In the chapter on the disjunctive connective, I've come across an exercise that seems to require the Principle of Explosion, but this rule is never introduced anywhere in the book. I only know about this principle because others have solved this very problem using it, but I want to solve it using the rules provided in the book, which are the introduction and elimination of the five connectives ($\land\lor\neg\implies\iff$) and assumptions.
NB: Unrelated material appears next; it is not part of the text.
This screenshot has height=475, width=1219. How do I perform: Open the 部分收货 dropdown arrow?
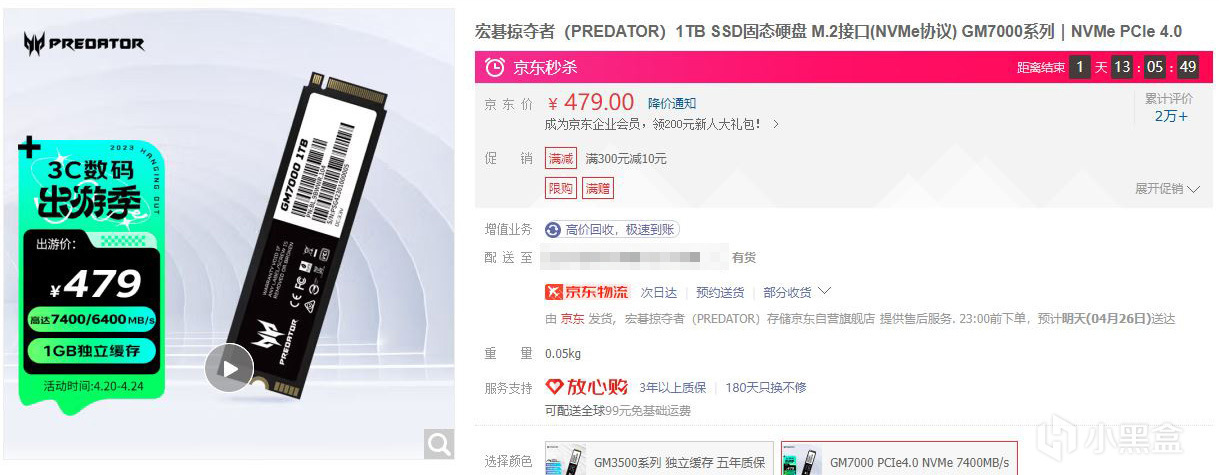pyautogui.click(x=825, y=291)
Here is the problem: $\neg A \lor \neg B \models (A \implies C) \lor (B \implies C)$

My understanding is that I must prove the following

$\neg A \implies ((A \implies C) \lor (B \implies C))$

$\neg B \implies ((A \implies C) \lor (B \implies C))$

I don't understand how to introduce the term C into this proof without the Principle of Explosion; I'm assuming you need a term C to introduce any kind of implication involving C as its consequent. I understand that with the explosion principle, I can introduce anything after a contradiction, which is how C enters this problem and how I can then deduce the conditionals $A \implies C$ and $B \implies C$

With explosion, the following is what I have:

$ \neg A \lor \neg B\\ \quad\mid\neg A\\ \quad\quad\mid A\\ \quad\quad\mid A \land \neg A\\ \quad\quad\mid C \qquad\qquad Principle \, of \, Explosion\\ \quad\mid A \implies C\\ \quad\mid (A \implies c) \lor (B \implies C)\\ \neg A \implies ((A \implies C) \lor (B \implies C))\\ \quad\mid\neg B\\ \quad\quad\mid B\\ \quad\quad\mid B \land \neg B\\ \quad\quad\mid C \qquad\qquad Principle \, of \, Explosion\\ \quad\mid B \implies C\\ \quad\mid (A \implies c) \lor (B \implies C)\\ \neg B \implies ((A \implies C) \lor (B \implies C))\\ (A \implies C) \lor (B \implies C) $

Given that this text never discusses this principle, and restricts all solutions to using the primary connectives and basic assumptions, which seems to follow minimal logic, can this problem actually be solved? If not, I wonder why this problem presents itself in the book.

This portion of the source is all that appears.